Her stringy, shoulder length hair fell over the fire swollen streaks of her left cheek as she rose to her feet. "Hurry up", the two captors spouted as they turned in unison and left. At that moment Golden hopped off the tousled bed, padded softly to the shivering legs and purred and rubbed, in and out, gentle warmth against empty coldness. She picked him up. Shut the bedroom door. Ran to the bed. Carefully holding Golden next to her heart, she lay with her pillow across her right cheek and sobbed as quietly as possible. Her chest was bursting with sorrow, her stomach so knotted it hurt, her throat constricted so she could not swallow. Every opening drained sadness...eyes, nose, and mouth...wetting the pillow.
Fear told her she did not have much time to mourn. The inner clock said "hurry". Smelling him, kissing him, she kept his contented purring close to her face as she found the bucket. Placing him in, he rose up on his hind feet, front paws shadow boxing the air. The mewing began.
Edith obediently put on her coat, swiftly stuffing her best sweater under it. Trudging out the door, carrying her bucketed treasure to the shed; the wind howled, the cat mewed, and the child wept. Placing the bucket on the dirt floor, she searched for any rags, or straw, or dead leaves to add insulation. She placed her sweater on top of the crying Golden while he kept surfacing to see his beloved again.
It was time now to leave. Is heaven watching? Oh, guardian angels do you see? Where is the great cloud of witnesses to intercede for the child?
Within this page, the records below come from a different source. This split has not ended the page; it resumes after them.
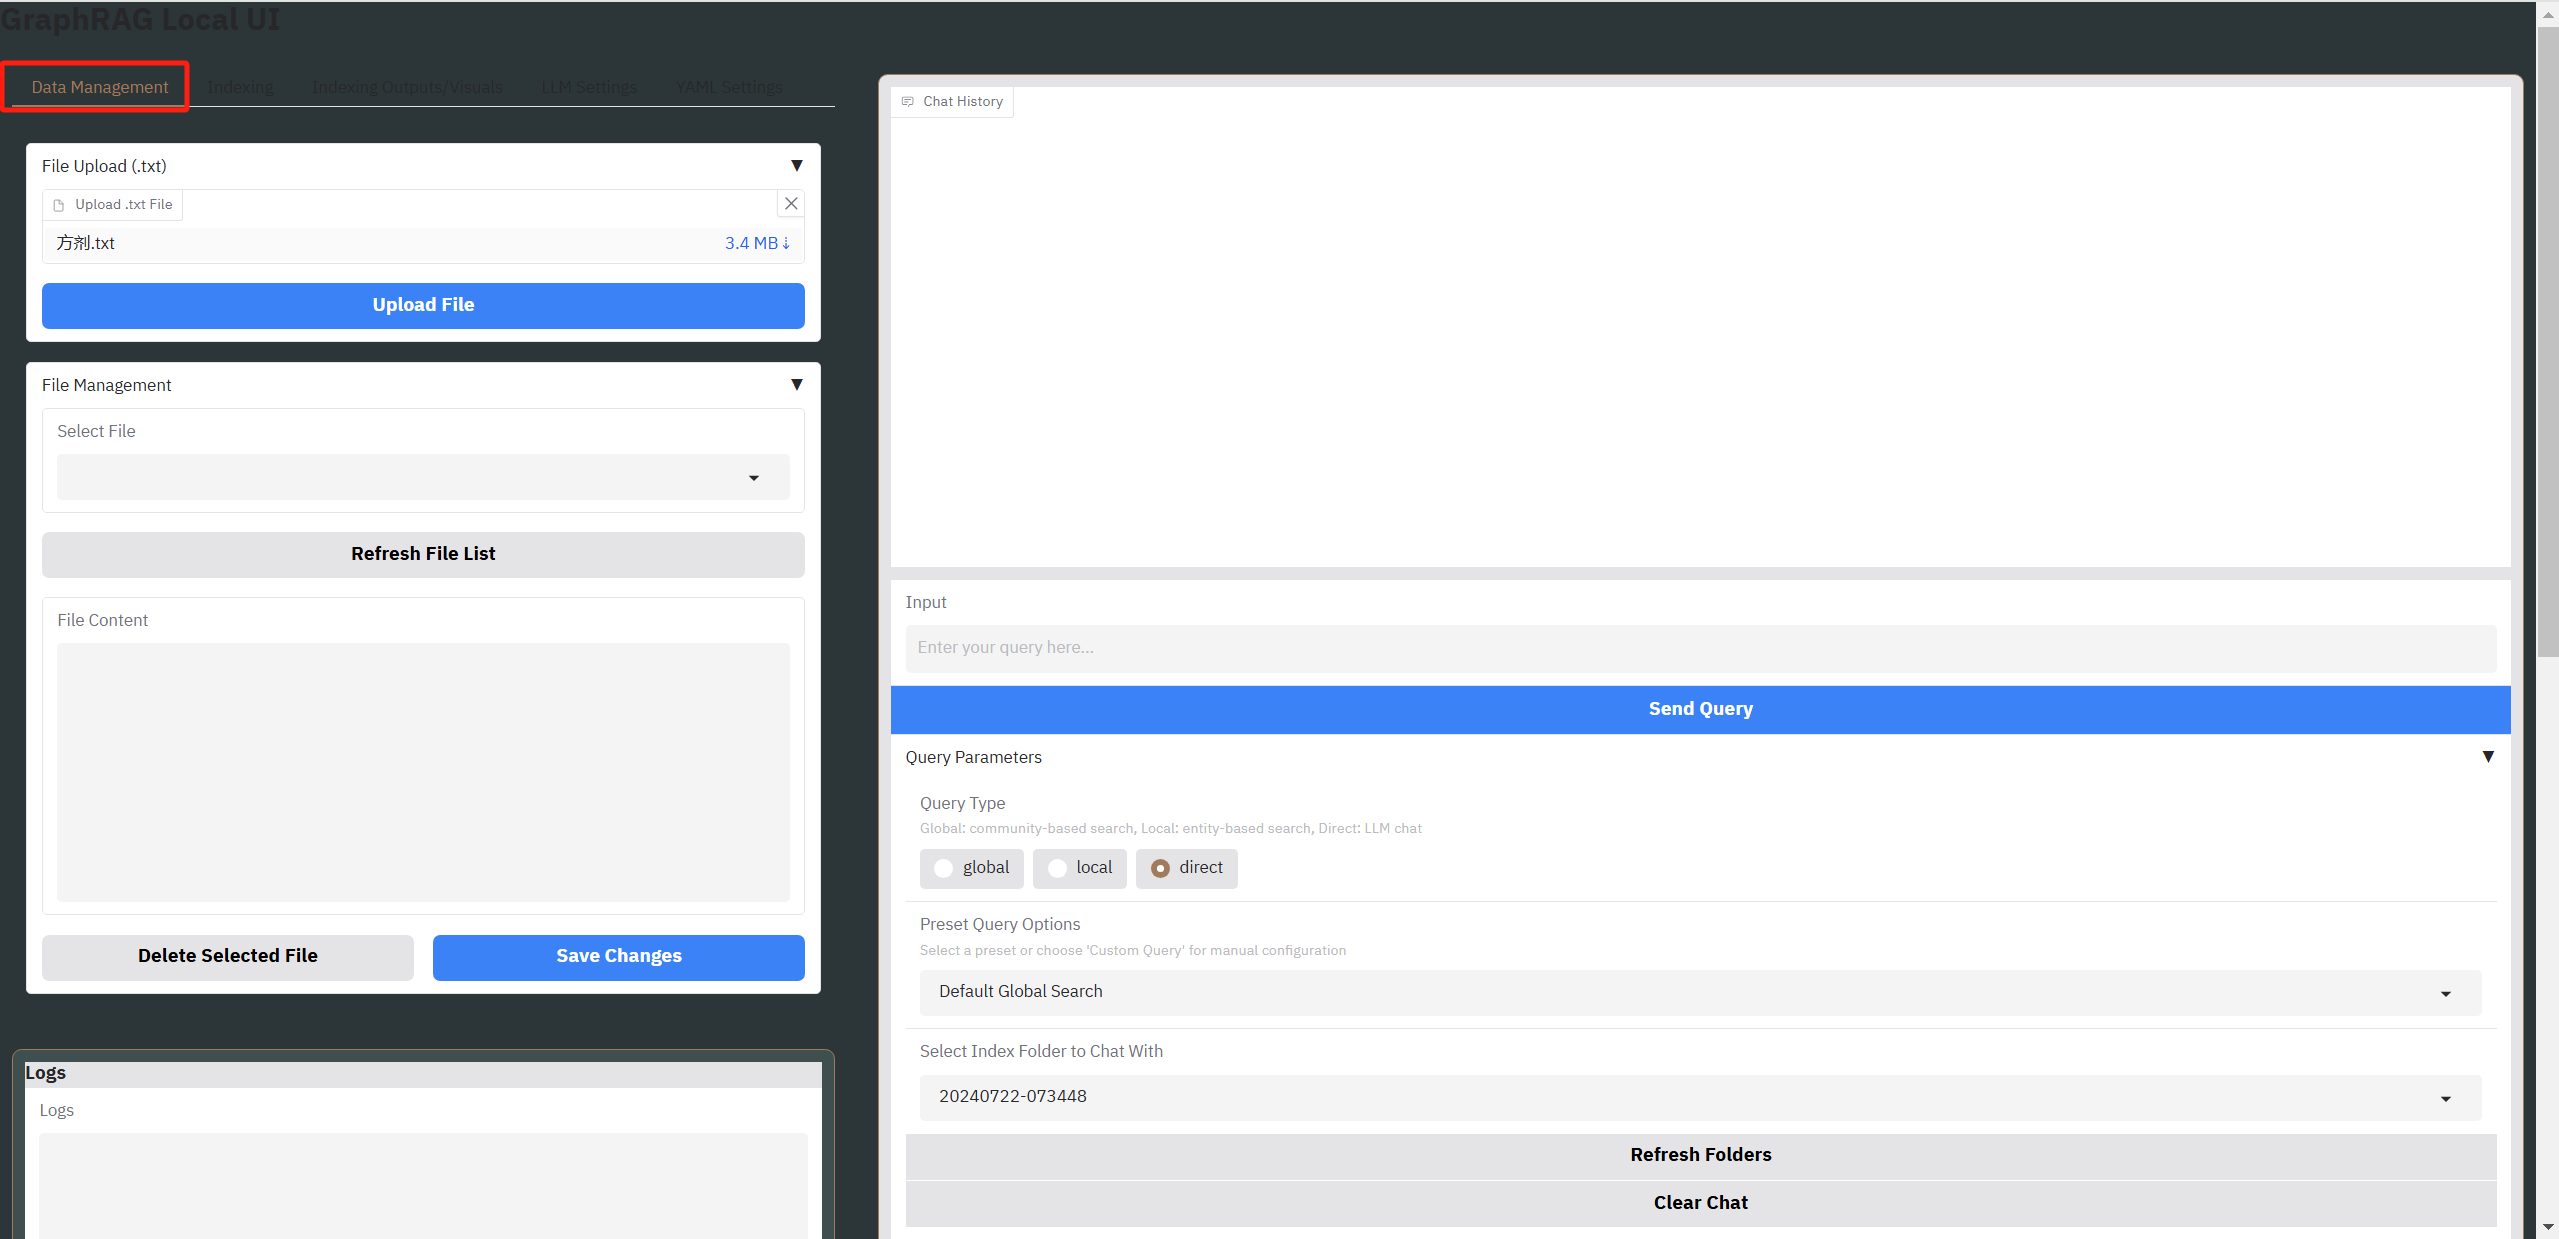Open the Select File dropdown
Image resolution: width=2559 pixels, height=1239 pixels.
[x=423, y=478]
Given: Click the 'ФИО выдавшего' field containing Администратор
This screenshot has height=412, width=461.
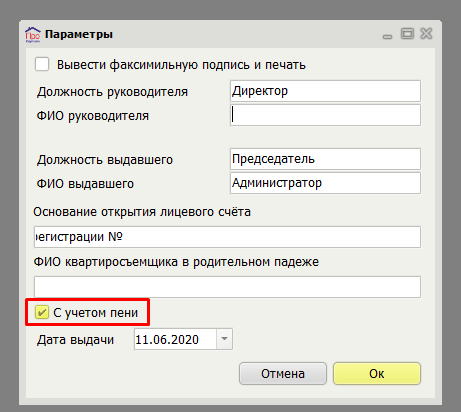Looking at the screenshot, I should point(325,183).
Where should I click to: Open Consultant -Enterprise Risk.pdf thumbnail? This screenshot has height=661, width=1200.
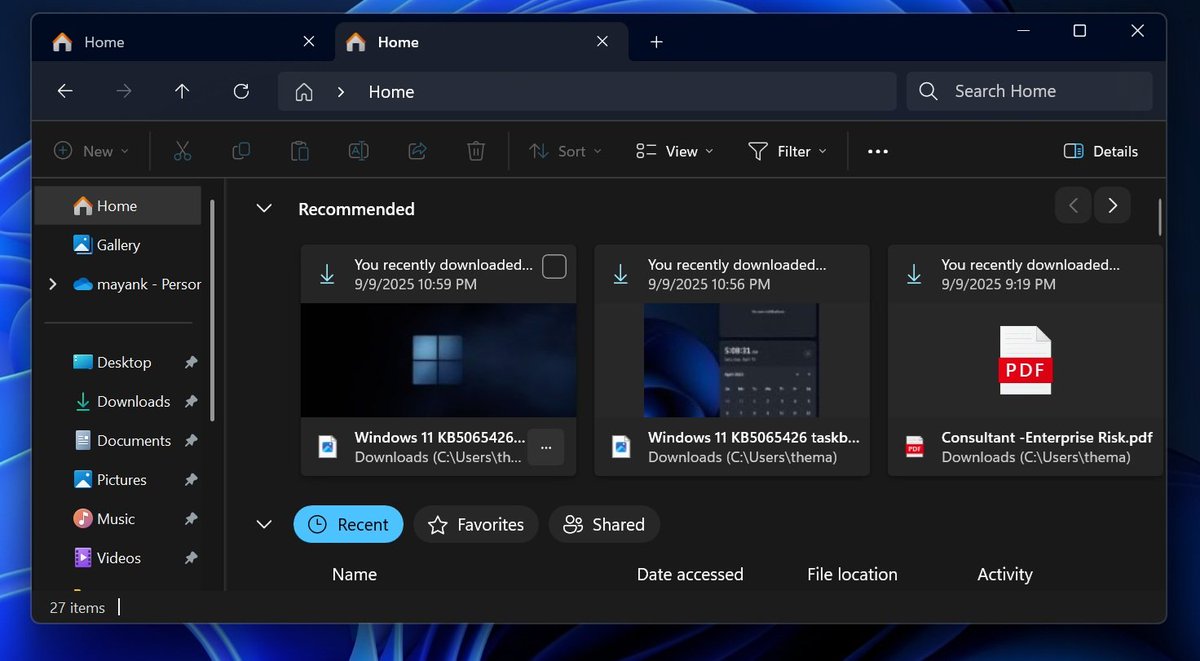coord(1024,360)
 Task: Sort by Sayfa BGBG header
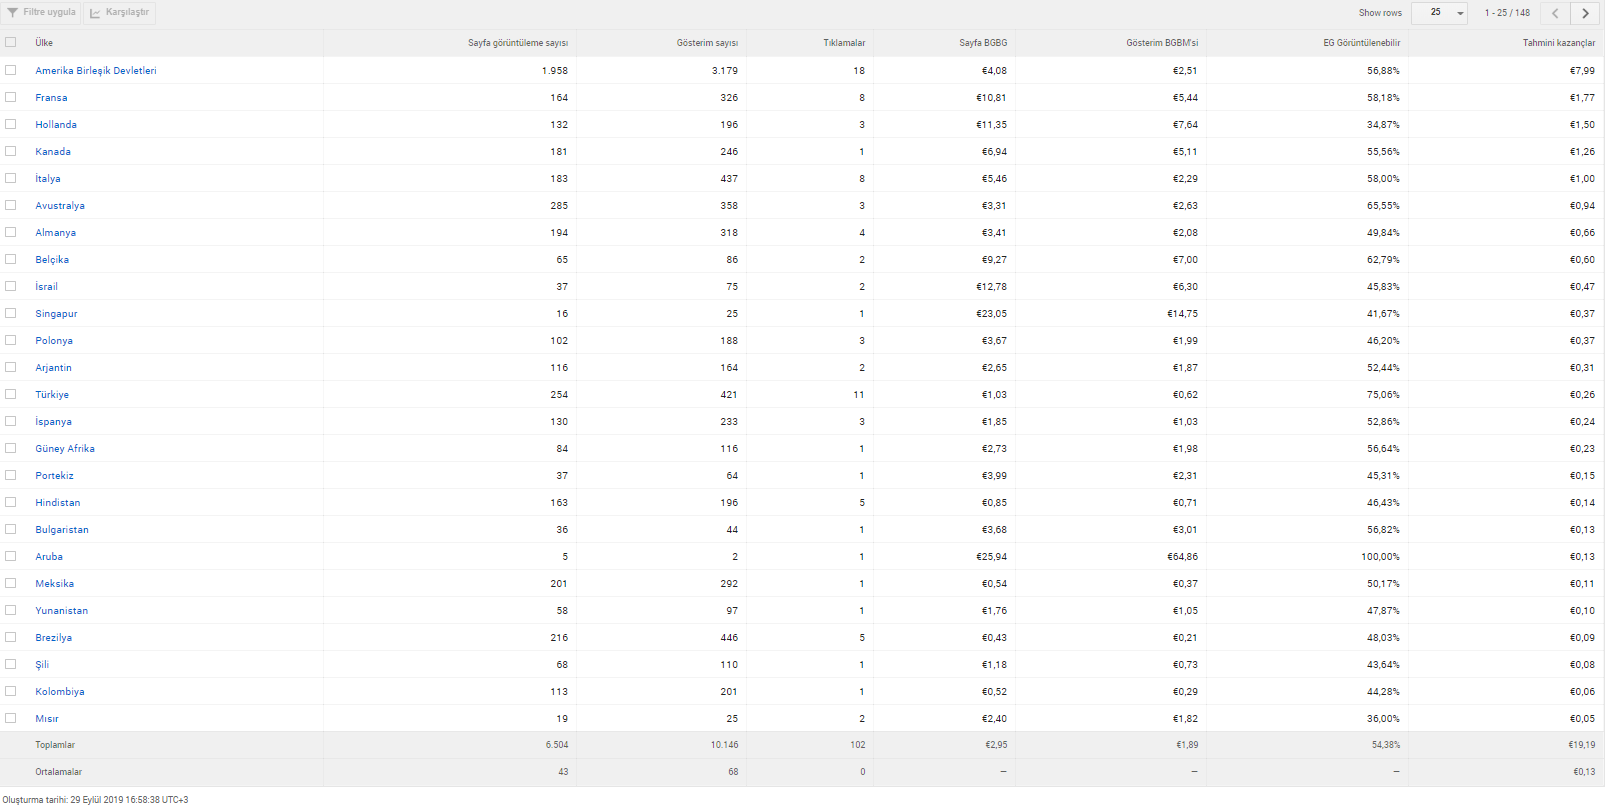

"I don't wanna leave you. I wanna take care of you. Please stay in the bucket, Golden. I'll be back as soon as I can." She petted his head and pushed him down. "I love you. I love you, " she sobbed.
Ediiiiiiith ! screeched the wind. She panted, rose quickly, and fled the shed. Grandma Lucy made Edith wear a hat with flaps and since it was so precariously cold, no one would wonder. She cried all the way to church and was threatened before leaving the back seat of the smoke-filled dilapidated Ford.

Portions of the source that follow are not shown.